> _Exercise passage_
◆ ◆ ◆ ◆ ◆
In addition to exon skipping events, the RNA-Seq analysis has revealed the usage of alternative splice sites located either at proximity of the natural ones or deep in the introns (Table 2). The reliability of the bioinformatics analysis for these new sites was systematically verified by inspection of the raw sequencing reads. In particular for pseudoexons, we verified that the whole sequence of the pseudoexon could be retrieved from a single read. Erroneously annotated alternative splice sites were found at the exons 3/4 and exons 14/15 junctions due to the presence of homopolymers and/or sequence homologies that led to misalignment (Supplementary Table S1). These alternative junctions were thus excluded from our analysis. With the exception of the PE1a, the 6 other reported events (2 pseudoexons, and 4 alternative 3′ ss) are newly described in this study (Table 2). The strenght of these alternative splice sites was evaluated by maximum entropy scores (MaxEntScan, MES) and the Human Splicing Finder (HSF) program (Fig. 3).
◆ ◆ ◆ ◆ ◆
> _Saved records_

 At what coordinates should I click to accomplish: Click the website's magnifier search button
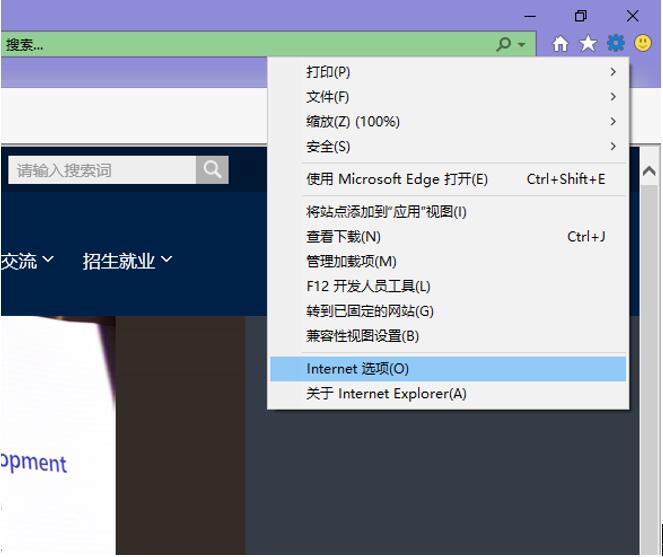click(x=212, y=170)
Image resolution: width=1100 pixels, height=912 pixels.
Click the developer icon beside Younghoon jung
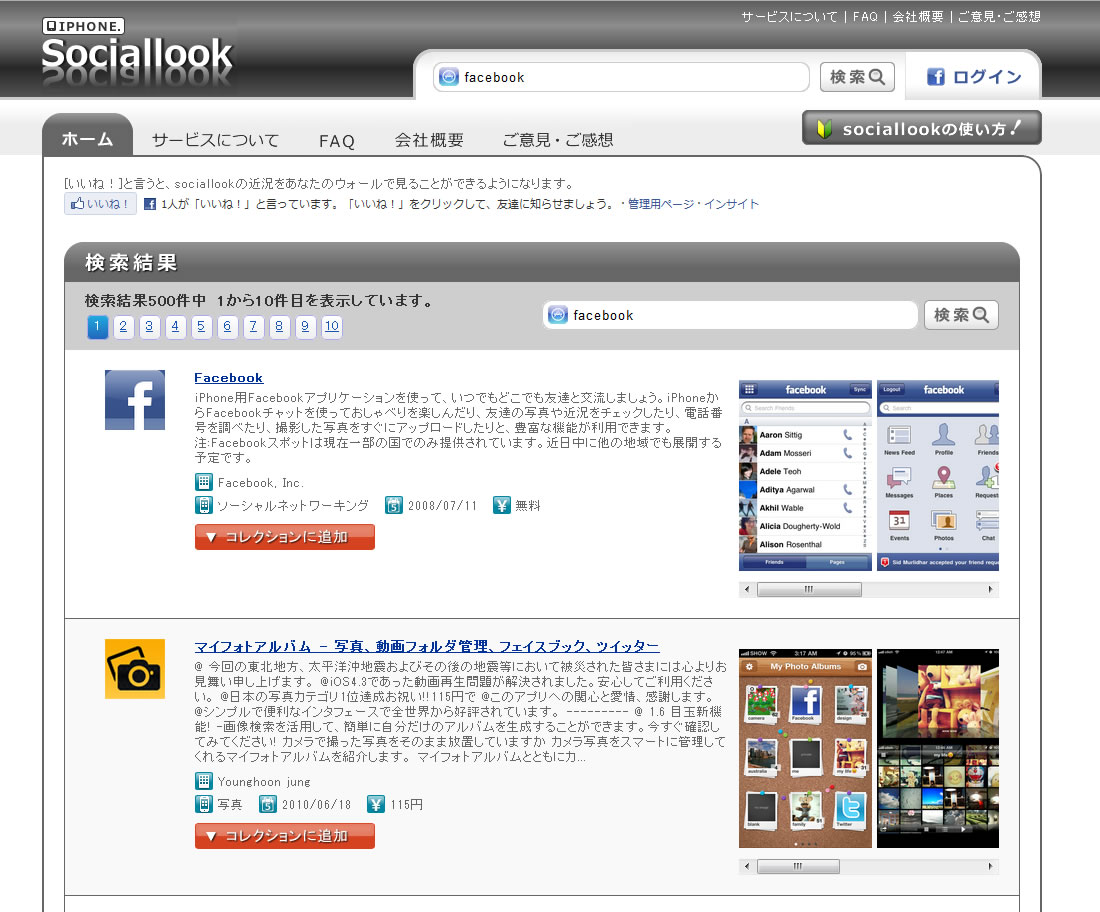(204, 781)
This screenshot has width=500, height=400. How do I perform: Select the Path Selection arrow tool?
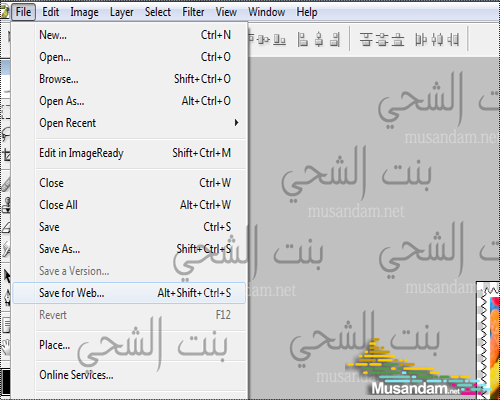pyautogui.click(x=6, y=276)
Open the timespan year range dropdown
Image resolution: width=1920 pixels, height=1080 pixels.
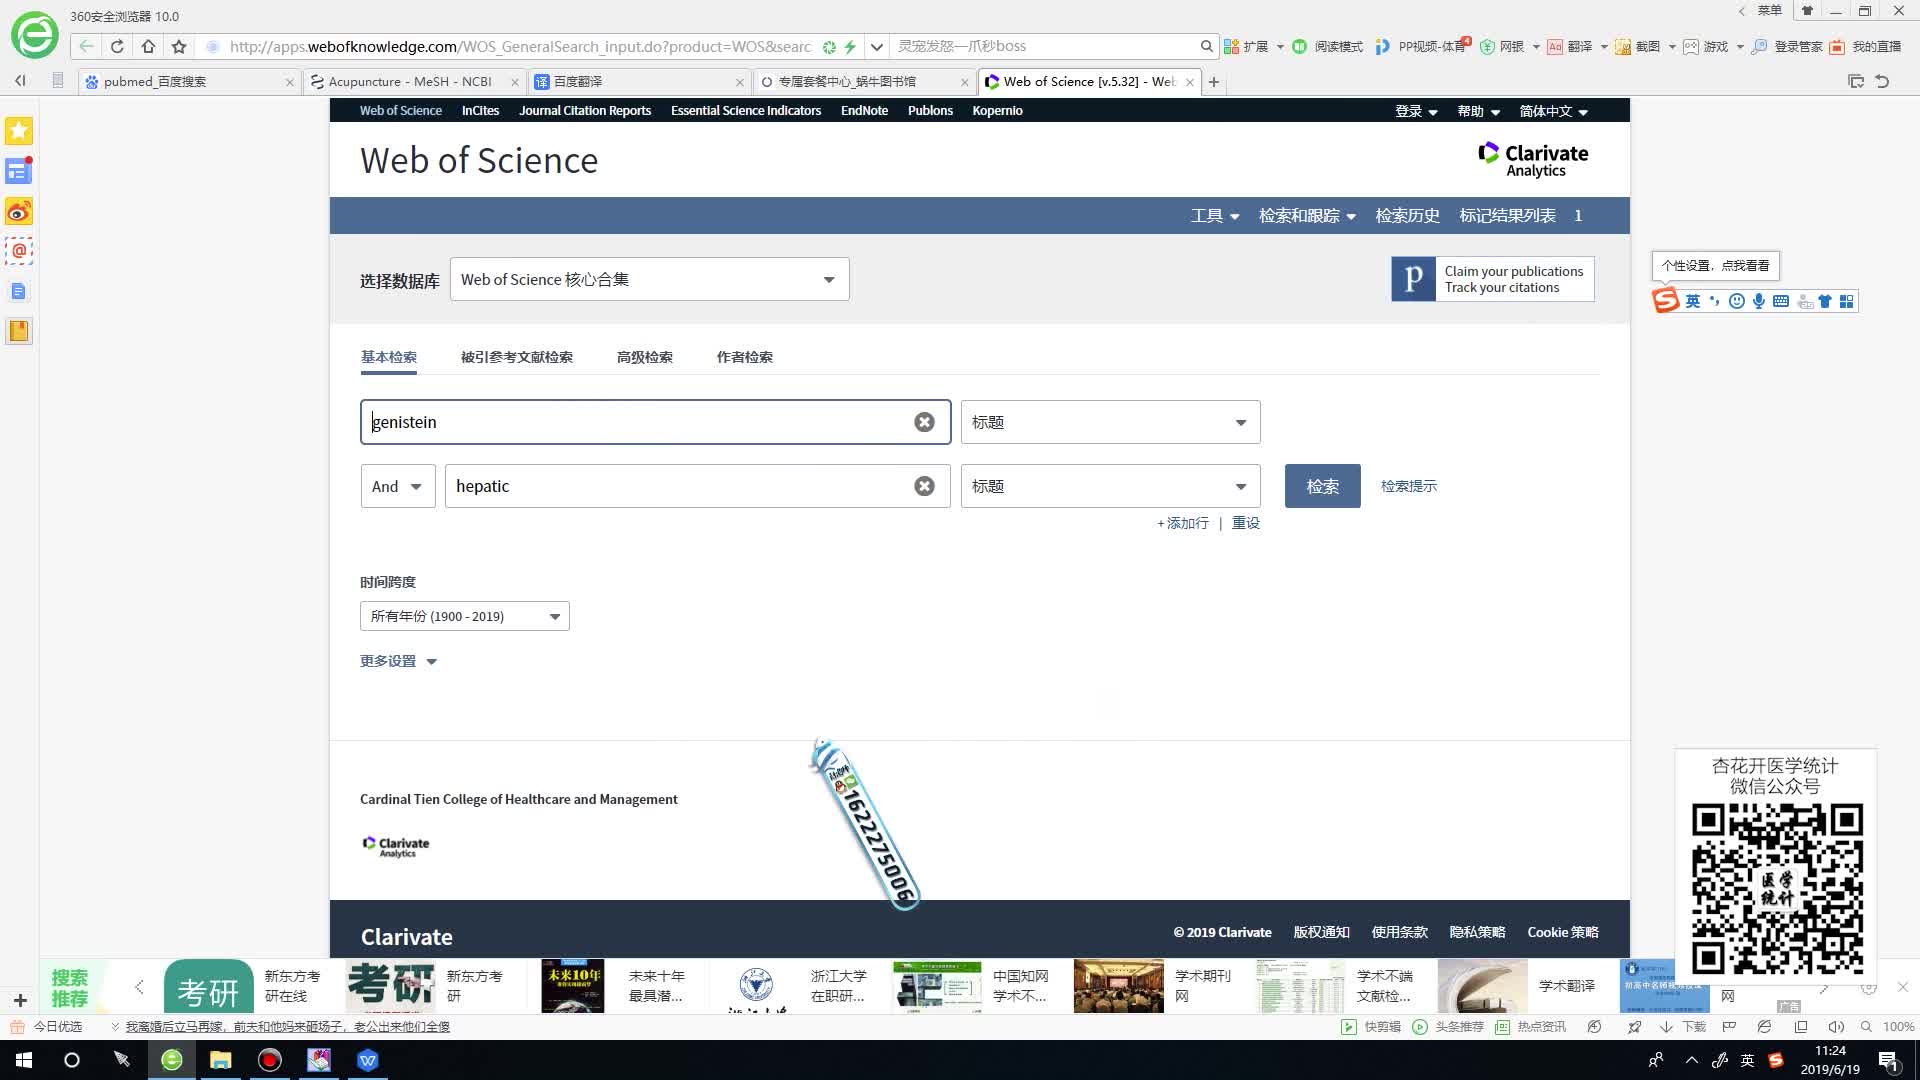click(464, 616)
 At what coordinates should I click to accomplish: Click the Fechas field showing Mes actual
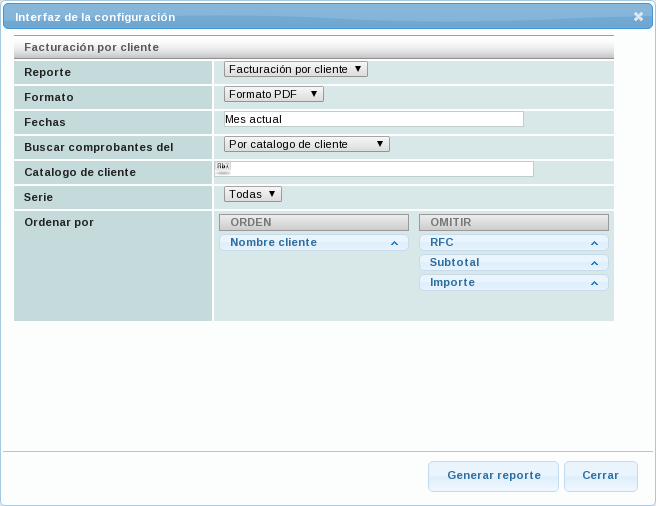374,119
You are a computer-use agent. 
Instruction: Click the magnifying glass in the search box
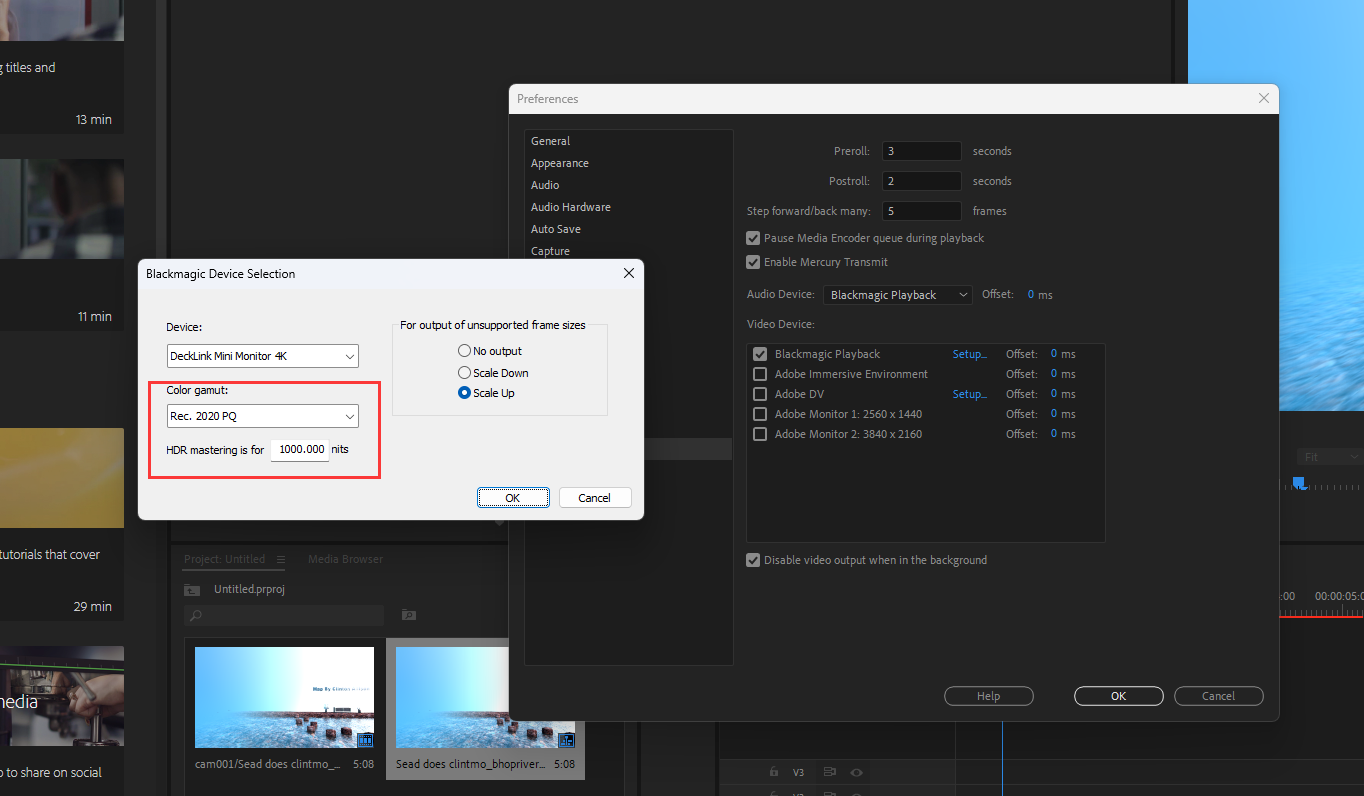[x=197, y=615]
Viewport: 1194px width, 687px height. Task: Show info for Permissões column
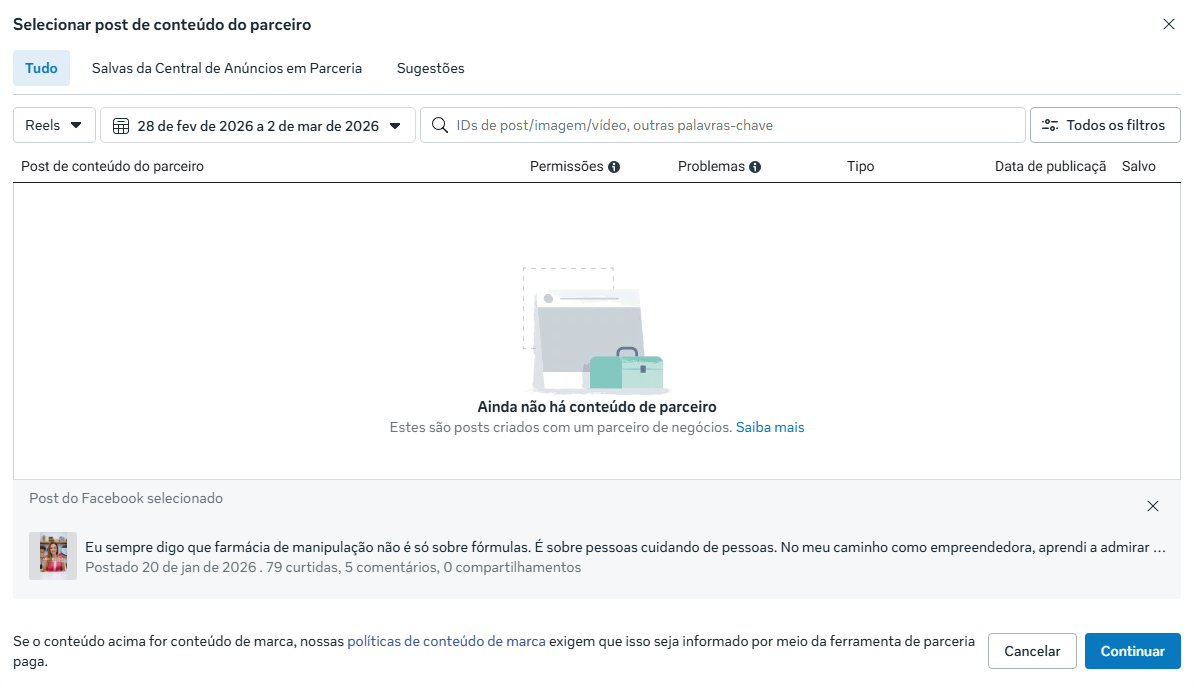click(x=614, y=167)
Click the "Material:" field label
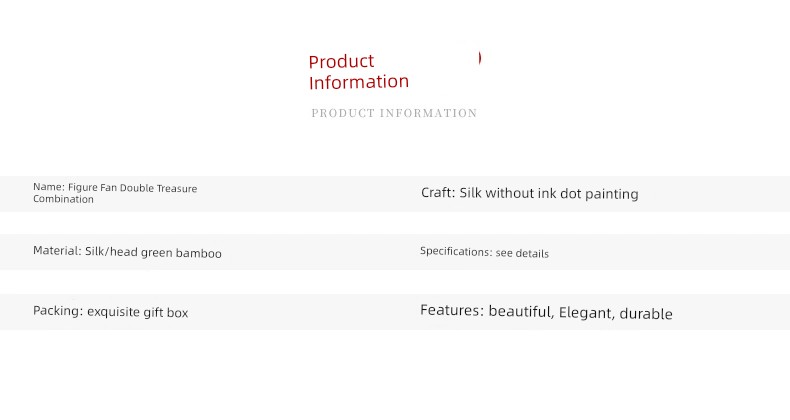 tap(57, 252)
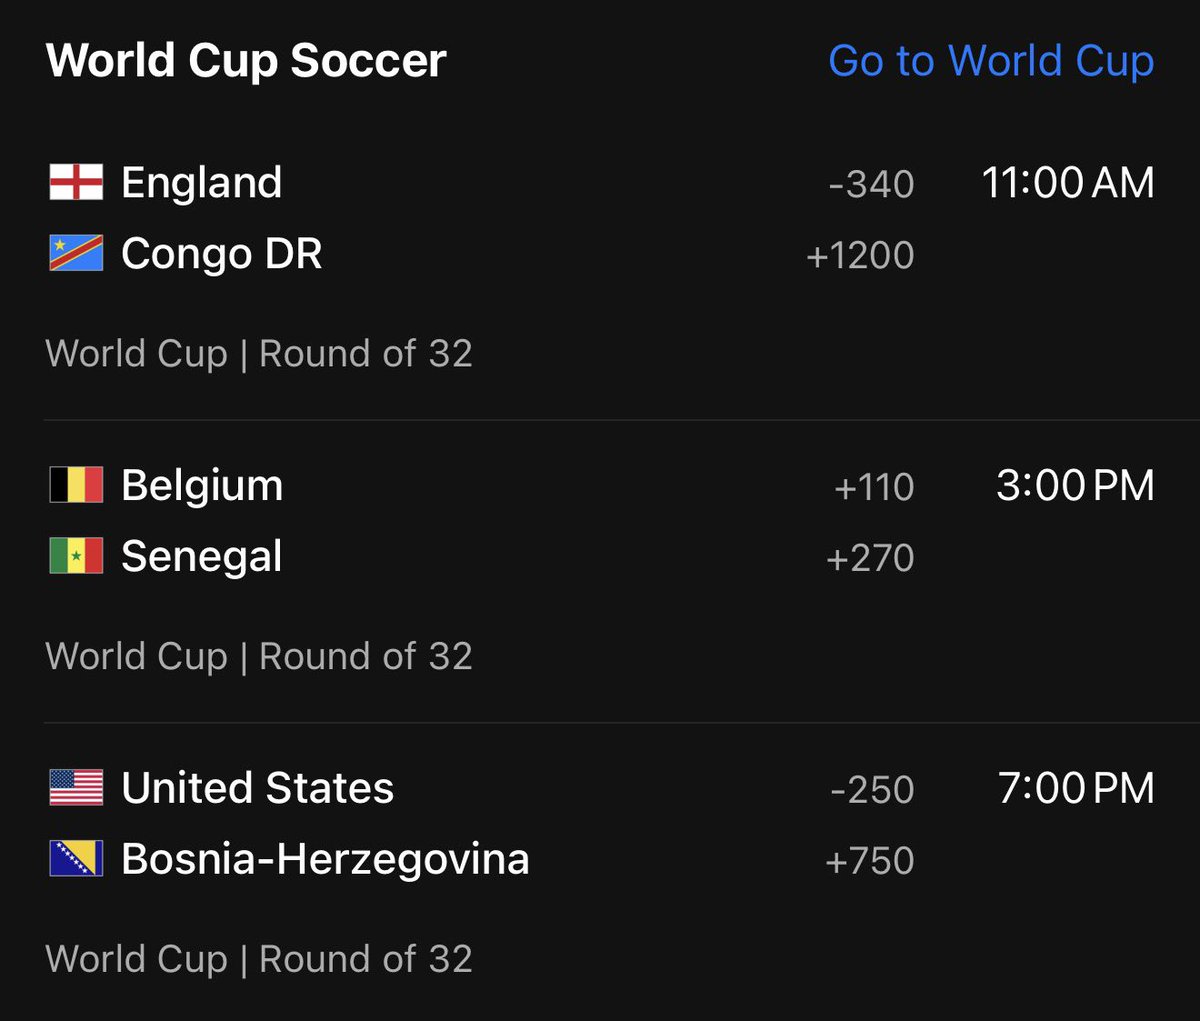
◆ ◆ ◆ ◆ ◆
> _Brief 1_
Answer these questions from the RNA-Seq splicing passage.
(a) How was the reliability of the bioinformatics analysis for the new splice sites checked?
(b) At which exon junctions were erroneously annotated alternative splice sites found?
(c) Which two tools were used to evaluate the strength of the alternative splice sites?
> _Brief 2_
Decide whether each statement agrees with the RNA-Seq splicing passage.
(a) The six other reported events consist of two pseudoexons and four alternative 3′ splice sites.
(b) The erroneously annotated alternative junctions were kept in the analysis.
(c) PE1a is one of the events newly described in this study.
> _Brief 3_
Continue the RNA-Seq splicing passage after its final sentence for a few more sentences.

> _Answer area 1_
(a) It was systematically verified by inspection of the raw sequencing reads.
(b) At the exons 3/4 and exons 14/15 junctions.
(c) Maximum entropy scores (MaxEntScan, MES) and the Human Splicing Finder (HSF) program.

> _Answer area 2_
(a) Yes: "the 6 other reported events (2 pseudoexons, and 4 alternative 3′ ss)"
(b) No: "These alternative junctions were thus excluded from our analysis."
(c) No: "With the exception of the PE1a, the 6 other reported events (2 pseudoexons, and 4 alternative 3′ ss) are newly described in this study"

> _Answer area 3_
All three pseudoexons displayed high 5′ and 3′ splice site scores, thus supporting their use to some extent in the DMD transcripts. Regarding the detected 3′ alternative ss, all are exonic and their calculated scores were lower than the scores of the adjacent natural splices in all cases except for the exon 76 + 59 alternative 3′ss, which exhibits scores (HSF: 89.39 and MES: 9.59) significantly higher than the natural 3′ss of exon 76 (HSF: 69.15 and MES: 3.81) (Fig. 3). When used, a new transcript is produced carrying an in-frame deletion of 20 amino acids (Pro3600 to Gln3619) in the C-terminal domain of dystrophin that is not predicted to alter a protein-protein interaction domain. The RNA-Seq analysis also disclosed splicing at a previously undescribed NAGNAG tandem site in DMD exon 54 that deletes one amino acid (p.Glu2625). This novel junction was reliably detected in all four analysed skeletal muscle samples (11–28 junction reads).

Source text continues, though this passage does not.